Document section
>> begin

# My new Snowy Owl chick



## Jesss (Mar 1, 2011)

Just picked up this little cutie today! He is 3 weeks old and nameless. So if any of you could suggest a name, that would be great!


----------



## Jazzz (Jun 12, 2012)

those photos are adorable! i love the last one  its amazing that something so awkward looking can grow into a gorgeous owl.

I think something game of thrones themed would be awesome! Like Sansa, Arya, Cercei or Khaleesi?


----------



## Jesss (Mar 1, 2011)

Haha I know! He is sort of so ugly, he's cute! I love the name Arya! I'll have to put it to my OH


----------



## Jazzz (Jun 12, 2012)

i have a little rough scaled python called arya and i love the name as well!!

the character is very feisty and strong so i thought it could relate well? 

im very excited to see pics as they grow up!


----------



## Laurab1271 (Jun 26, 2012)

Oh my, he's beautiful! I'd have called him Hedwig haha


----------



## hawksport (Dec 27, 2009)

My favourite of the owls. It would be nice to see some pics of him flying once he is trained


----------



## Tigerneko (Jan 2, 2009)

ahhhh what a little cutie! I love baby birds  look at his little face :lol: they have such comical expressions with their big beaks and tiny heads  

I am rubbish at names, i'd have to just call it Snowy


----------



## dobermummy (Apr 4, 2009)

He is so cute, im not good at names, id call him barry


----------



## Jesss (Mar 1, 2011)

Haha thanks guys. I'm rubbish at names too. Still stuck for one!!

He is already growing so fast, he was bald under his wings 2 days ago, now there is fluff all over! Crazy crazy.

I've been whistling whilst feeding him and he is already responding and trying to come to me. He isn't too steady on his feet yet! Going to continue doing this, that way he'll always know it means food.


----------



## Jesss (Mar 1, 2011)

Going to post the occasional photo on here. Hope you guys don't mind!










Heheh. So comical. His mouth is open as he is "panting" this weather is way too warm for an arctic bird! He spends a lot of time in front of the fan and when he is older he will get crushed ice


----------



## hawksport (Dec 27, 2009)

Any updates?


----------



## welovepets (Aug 2, 2011)

omg he is so dam cute....you are so lucky. I wish we could have them as pets in Australia. I agree "Hedwig" is an excellent name.


----------

>> end

Provided records
>> begin

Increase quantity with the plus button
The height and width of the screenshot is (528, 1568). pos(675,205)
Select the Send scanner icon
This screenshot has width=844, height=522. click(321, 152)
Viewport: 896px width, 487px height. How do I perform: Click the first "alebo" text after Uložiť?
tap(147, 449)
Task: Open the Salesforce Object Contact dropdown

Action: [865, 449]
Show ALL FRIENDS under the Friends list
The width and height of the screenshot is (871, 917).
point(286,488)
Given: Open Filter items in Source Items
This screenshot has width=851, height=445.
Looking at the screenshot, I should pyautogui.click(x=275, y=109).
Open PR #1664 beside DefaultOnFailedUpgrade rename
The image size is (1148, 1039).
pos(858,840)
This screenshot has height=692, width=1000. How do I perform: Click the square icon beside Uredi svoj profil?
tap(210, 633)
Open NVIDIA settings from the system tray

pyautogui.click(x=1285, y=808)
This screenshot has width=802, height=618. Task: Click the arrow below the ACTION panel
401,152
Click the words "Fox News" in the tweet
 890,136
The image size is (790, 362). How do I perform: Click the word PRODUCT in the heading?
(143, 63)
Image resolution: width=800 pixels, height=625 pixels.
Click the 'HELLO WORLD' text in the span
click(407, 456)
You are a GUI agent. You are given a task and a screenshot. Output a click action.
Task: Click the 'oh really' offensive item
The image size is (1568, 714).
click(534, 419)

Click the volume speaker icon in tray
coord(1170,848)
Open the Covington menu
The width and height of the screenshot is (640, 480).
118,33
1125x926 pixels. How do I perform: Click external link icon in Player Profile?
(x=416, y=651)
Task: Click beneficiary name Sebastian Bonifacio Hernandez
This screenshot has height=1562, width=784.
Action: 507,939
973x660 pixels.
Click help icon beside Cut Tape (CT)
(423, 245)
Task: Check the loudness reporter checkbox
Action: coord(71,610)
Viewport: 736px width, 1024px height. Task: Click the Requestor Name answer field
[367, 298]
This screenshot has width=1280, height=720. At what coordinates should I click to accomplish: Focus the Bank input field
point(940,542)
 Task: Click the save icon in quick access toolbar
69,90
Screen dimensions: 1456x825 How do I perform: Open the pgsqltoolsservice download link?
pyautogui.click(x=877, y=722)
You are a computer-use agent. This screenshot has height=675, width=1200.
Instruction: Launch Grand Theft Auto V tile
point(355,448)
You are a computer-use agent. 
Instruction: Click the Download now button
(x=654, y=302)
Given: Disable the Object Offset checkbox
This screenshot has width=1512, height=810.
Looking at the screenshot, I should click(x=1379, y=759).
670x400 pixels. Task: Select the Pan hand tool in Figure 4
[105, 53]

>> end

Please write out the stretch of the snowy owl chick thread from "Heheh. So comical." through "Any updates?".

Heheh. So comical. His mouth is open as he is "panting" this weather is way too warm for an arctic bird! He spends a lot of time in front of the fan and when he is older he will get crushed ice


----------



## hawksport (Dec 27, 2009)

Any updates?